Auf dem Landesparteitag der sächsischen CDU in Löbau soll der langjährige Generalsekretär Michael Kretschmer morgen den scheidenden Landesvorsitzenden Stanislaw Tillich beerben. Dieser tritt zurück wegen der hohen Verluste der CDU bei der Bundestagswahl, als die AfD stärkste Kraft in Sachsen wurde.

Den Neustart hat sich Kretschmer gewiss anders vorgestellt. Kaum hatte ihn Tillich als „die neue und frische Kraft“ der Sachsen-Union auf den Schild gehoben, da gab es für den 42-Jährigen eine unangenehme Nachricht: Siemens will in Deutschland zwei große Standorte schließen, beide in Sachsen. Neben Leipzig ist auch das Werk in Kretschmers Heimatstadt Görlitz betroffen, es geht um fast 1000 Arbeitsplätze, die Jobs in den Zulieferbetrieben nicht mitgerechnet. Für die östlichste Stadt Deutschlands in der strukturschwachen Region ist dies eine weitere Hiobsbotschaft. Sie bestärkt die 56.000 Einwohner in dem Gefühl, abgehängt und benachteiligt zu sein.
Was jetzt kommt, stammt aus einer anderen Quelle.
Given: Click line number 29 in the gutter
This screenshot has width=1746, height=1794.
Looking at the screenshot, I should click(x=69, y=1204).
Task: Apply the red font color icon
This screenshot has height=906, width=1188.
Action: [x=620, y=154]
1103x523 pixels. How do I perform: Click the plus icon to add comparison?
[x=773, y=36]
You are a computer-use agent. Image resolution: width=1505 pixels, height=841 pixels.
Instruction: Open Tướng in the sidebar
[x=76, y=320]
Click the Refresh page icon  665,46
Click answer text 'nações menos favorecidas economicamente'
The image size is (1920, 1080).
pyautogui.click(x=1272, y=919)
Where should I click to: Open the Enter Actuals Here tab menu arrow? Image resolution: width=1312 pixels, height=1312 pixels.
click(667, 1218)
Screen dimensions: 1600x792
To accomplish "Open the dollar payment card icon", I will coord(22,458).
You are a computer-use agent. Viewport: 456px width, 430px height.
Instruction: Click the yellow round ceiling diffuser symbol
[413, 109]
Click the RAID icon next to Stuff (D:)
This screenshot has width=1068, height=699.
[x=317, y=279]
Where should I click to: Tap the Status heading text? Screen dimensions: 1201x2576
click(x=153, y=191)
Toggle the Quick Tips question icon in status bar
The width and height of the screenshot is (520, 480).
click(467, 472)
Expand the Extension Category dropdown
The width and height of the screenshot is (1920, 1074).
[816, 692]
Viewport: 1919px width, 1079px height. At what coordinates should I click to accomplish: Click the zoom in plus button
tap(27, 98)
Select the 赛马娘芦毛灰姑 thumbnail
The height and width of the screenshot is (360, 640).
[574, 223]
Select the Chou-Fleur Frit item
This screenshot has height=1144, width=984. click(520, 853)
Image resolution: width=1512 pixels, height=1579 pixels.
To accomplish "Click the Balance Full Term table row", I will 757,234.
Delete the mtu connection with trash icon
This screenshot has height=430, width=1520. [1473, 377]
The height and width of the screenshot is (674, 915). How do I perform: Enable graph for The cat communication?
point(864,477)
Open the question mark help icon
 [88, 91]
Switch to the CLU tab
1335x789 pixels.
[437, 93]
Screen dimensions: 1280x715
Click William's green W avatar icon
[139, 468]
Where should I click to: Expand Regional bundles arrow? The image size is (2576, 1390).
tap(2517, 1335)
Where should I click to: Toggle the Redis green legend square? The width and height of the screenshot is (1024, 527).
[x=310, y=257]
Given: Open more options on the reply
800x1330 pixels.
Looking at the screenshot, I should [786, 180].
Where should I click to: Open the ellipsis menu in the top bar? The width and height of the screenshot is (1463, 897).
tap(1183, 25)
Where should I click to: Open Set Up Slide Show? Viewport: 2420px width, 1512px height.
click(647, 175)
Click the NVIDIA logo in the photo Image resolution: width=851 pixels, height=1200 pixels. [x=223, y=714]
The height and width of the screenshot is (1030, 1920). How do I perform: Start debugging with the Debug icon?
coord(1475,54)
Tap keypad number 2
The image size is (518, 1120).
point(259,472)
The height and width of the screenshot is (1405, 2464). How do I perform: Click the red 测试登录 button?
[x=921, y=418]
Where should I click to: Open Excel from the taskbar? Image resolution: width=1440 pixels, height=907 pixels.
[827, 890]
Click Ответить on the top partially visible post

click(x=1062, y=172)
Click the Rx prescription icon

Kretschmer hat bei der Bundestagswahl erlebt, wie Stimmung sich in Stimmen ausdrückt: Nach 15 Jahren im Bundestag verlor der sächsische CDU-Generalsekretär sein Direktmandat an einen bis dahin nahezu unbekannten Malermeister von der AfD. Noch 2013 hatte er hier satte 49,6 Prozent geholt – und vier Jahre später siegesgewiss auf einen Platz auf der CDU-Landesliste verzichtet. Ministerpräsident Tillich gab im September nach neun Jahren auf, weil die AfD im Freistaat mit 27 Prozent knapp stärkste Partei wurde. Besser schnitten die Rechtspopulisten in keinem anderen Bundesland ab. In Kretschmers Wahlkreis erzielten sie sogar 32,9 Prozent, in manchen Dörfern an der Neiße über 40 Prozent. Seit 27 Jahren regiert die Union den Freistaat. Sachsen ist Deutschlands Musterknabe in Sachen solider Haushaltsführung. Die Staatsregierung ignorierte aber die Sorgen und Bedürfnisse der Menschen, investierte in großem Stil nur in die drei großen Städte Dresden, Leipzig und Chemnitz. „Wir werden neue Wege gehen“, versprach Kretschmer jetzt bei seiner Vorstellungstour durch die CDU-Kreisverbände. Kretschmer ist ein Hoffnungsträger – jung und zugleich erfahren in der Politik. Der Diplom-Wirtschaftsingenieur, der am kommenden Mittwoch auch zum sächsischen Ministerpräsidenten gewählt werden soll, hat für Reformen aber nicht viel Zeit. Im Sommer 2019 steht die nächste Landtagswahl an.